----- EXERCISE DATA

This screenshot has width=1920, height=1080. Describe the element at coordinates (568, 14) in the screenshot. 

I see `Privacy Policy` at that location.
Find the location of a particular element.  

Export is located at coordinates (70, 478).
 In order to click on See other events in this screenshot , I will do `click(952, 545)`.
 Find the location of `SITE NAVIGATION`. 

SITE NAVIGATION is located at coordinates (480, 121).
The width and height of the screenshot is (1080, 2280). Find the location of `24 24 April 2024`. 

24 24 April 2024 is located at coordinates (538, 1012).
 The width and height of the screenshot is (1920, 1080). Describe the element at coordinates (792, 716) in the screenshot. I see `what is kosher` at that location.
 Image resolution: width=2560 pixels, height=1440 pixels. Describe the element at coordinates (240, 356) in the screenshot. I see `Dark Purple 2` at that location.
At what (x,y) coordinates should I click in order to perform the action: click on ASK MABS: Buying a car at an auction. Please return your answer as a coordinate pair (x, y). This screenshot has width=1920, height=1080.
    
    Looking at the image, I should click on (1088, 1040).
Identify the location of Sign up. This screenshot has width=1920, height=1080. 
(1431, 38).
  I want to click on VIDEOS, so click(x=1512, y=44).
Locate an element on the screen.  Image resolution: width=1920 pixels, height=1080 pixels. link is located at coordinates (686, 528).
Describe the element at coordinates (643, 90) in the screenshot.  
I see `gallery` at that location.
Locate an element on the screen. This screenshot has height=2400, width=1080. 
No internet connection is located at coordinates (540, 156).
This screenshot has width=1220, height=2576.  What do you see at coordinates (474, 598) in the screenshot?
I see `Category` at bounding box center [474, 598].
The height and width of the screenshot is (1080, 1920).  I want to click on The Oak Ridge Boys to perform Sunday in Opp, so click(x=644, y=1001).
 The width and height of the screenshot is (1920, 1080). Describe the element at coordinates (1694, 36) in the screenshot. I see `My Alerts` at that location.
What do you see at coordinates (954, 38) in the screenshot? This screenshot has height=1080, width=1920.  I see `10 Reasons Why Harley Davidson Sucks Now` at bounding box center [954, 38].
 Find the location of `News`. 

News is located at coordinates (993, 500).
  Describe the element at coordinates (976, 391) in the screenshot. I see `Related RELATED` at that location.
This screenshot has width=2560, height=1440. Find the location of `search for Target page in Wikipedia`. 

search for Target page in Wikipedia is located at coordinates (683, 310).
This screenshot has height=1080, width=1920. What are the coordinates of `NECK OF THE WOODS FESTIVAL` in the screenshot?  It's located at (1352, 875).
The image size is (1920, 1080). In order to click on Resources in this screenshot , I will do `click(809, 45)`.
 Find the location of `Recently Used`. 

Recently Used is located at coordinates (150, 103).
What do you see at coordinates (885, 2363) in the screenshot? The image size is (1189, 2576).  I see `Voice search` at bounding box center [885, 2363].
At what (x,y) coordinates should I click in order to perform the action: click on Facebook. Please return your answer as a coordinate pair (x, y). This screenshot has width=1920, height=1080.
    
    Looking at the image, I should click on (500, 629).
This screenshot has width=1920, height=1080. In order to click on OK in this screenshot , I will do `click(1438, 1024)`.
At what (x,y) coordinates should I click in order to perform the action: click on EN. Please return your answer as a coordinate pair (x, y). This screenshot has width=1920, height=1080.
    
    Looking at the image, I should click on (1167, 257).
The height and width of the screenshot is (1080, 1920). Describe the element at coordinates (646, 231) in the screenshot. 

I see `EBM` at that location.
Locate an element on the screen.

----------

- **REQUIRED WORK**
Can you reproduce the data from its start through the line containing "Image resolution: width=2560", substituting "Locate" for every "Find" and leaving everything else unchanged?

- **ANSWER BELOW**
This screenshot has width=1920, height=1080. Describe the element at coordinates (568, 14) in the screenshot. 

I see `Privacy Policy` at that location.
Locate the location of a particular element.  

Export is located at coordinates (70, 478).
 In order to click on See other events in this screenshot , I will do `click(952, 545)`.
 Locate the location of `SITE NAVIGATION`. 

SITE NAVIGATION is located at coordinates (480, 121).
The width and height of the screenshot is (1080, 2280). Locate the location of `24 24 April 2024`. 

24 24 April 2024 is located at coordinates (538, 1012).
 The width and height of the screenshot is (1920, 1080). Describe the element at coordinates (792, 716) in the screenshot. I see `what is kosher` at that location.
 Image resolution: width=2560 pixels, height=1440 pixels. Describe the element at coordinates (240, 356) in the screenshot. I see `Dark Purple 2` at that location.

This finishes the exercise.